The survey, which polled 2,000 associates and vice presidents within their first three years on the job, is just the latest sign that Wall Street employees may no longer find the world of finance as fulfilling as they once did.
In a poll conducted by the talent management firm Capstone Partnership, nearly 60 percent of junior investment bankers said they were planning to leave their investment banking jobs and move into private equity, according to Bloomberg. Sixty-seven percent of respondents said they were disappointed with their pay given how many hours they worked.
However, Rik Kopelan, managing partner at Capstone, told The Huffington Post that for many young investment bankers, the problem isn't money, but rather a "tremendous change" in the industry's priorities in recent years. Namely, investment banking has moved away from its roots as a consultative service and is now largely focused on accruing capital, he said.
The business is "less intellectually interesting" than it was 20 or 25 years ago, Kopelan said.
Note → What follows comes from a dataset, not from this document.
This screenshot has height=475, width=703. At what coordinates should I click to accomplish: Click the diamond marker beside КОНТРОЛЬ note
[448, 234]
Now, "it's more about shoveling money around than giving great advice."
Young bankers who got into the industry expecting to provide one kind of service are increasingly disappointed with the sector's emphasis on capital, which wasn't as much of a priority a generation ago, Kopelan said.
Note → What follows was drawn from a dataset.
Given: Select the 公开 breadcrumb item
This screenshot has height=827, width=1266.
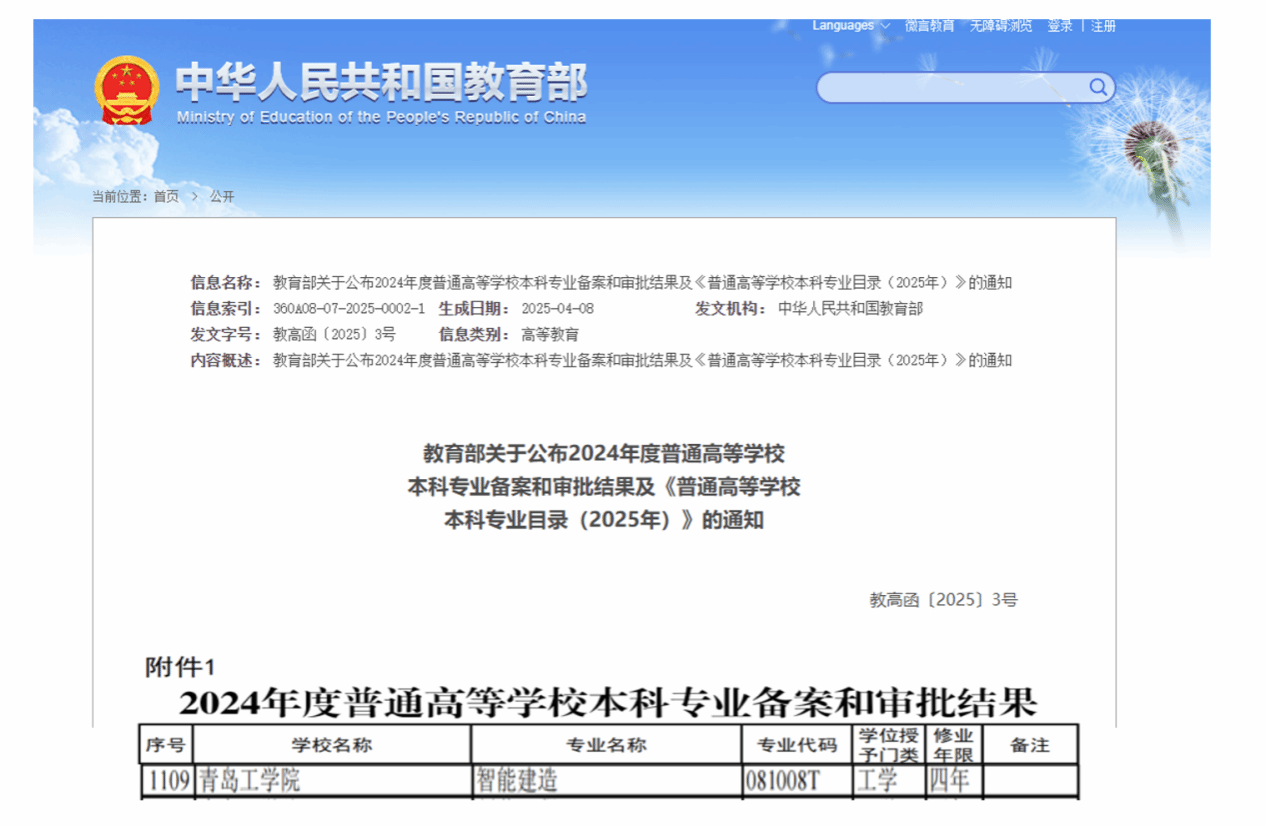Looking at the screenshot, I should 222,197.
William Moore, a professor of finance at the Kenan-Flagler Business School at the University of North Carolina at Chapel Hill, told The Huffington Post that the focus for investment bankers has indeed shifted toward capital transactions, which tend to be much more lucrative than advisory services.
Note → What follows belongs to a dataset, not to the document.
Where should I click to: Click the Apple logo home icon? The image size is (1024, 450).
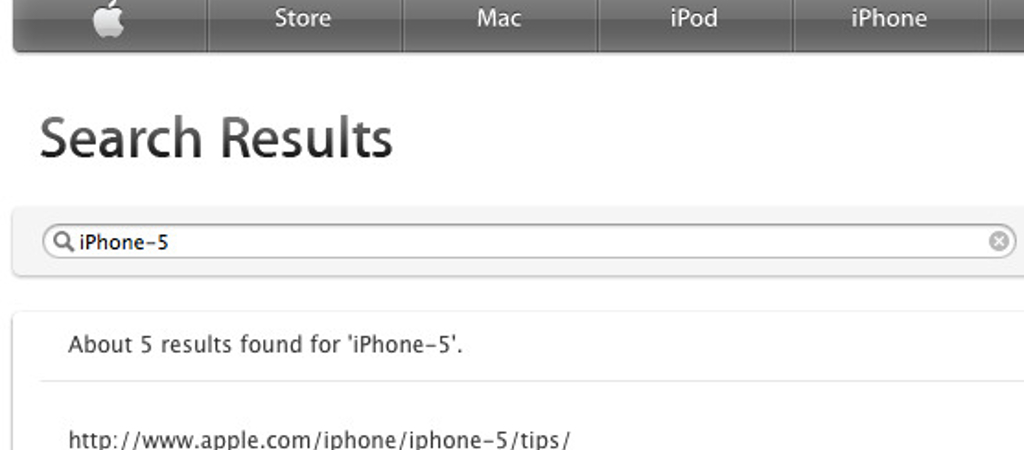108,19

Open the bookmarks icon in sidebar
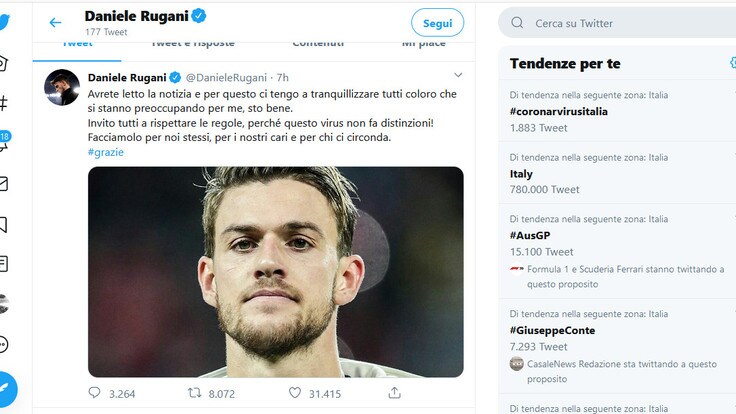coord(4,224)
It's not uncommon, Moore said, for a bank to net over $100 million as a result of a capital transaction, and only $10 or $15 million in fees for advice.
"The game has changed a lot," he said. "The younger folks should know what they're going into."
Junior employees and other newcomers have had an especially precarious existence on Wall Street lately, with lower-paid, less-senior employees among those most affected by the layoffs rippling through the financial sector this year.
Meanwhile, as companies cut payrolls, Wall Street interns are increasingly expected to handle the same workloads as regular employees, with some firms hiring more interns this summer in anticipation of increased activity, The New York Times reported.
While Capstone provided The Huffington Post with a copy of its questionnaire, it would not provide the results of the survey, which Kopelan described as "privileged information."
The Capstone questionnaire asks respondents to choose from a list of possible reasons they would leave banking. Besides "disappointment with compensation," other reasons include "lifestyle/hours," "no future in Investment Banking as an industry," "increased government regulation/oversight," "less potential for personal wealth creation than in previous years" and "I don't see myself as a true business developer."
Overall, the financial industry is shedding personnel and seems unlikely to recover them.
The number of Americans who work in finance is at a 12-year low, Reuters recently reported, and further cuts in the payrolls of major companies are expected. Hiring has not bounced back since the financial crisis, and in the meantime, a number of former Wall Street employees have taken up new vocations.
Kopelan told The Huffington Post that he expects talented, innovative bankers increasingly to look for work elsewhere -- in business development, for example, or private equity -- and that the practice of investment banking "won't be recognizable within a few years."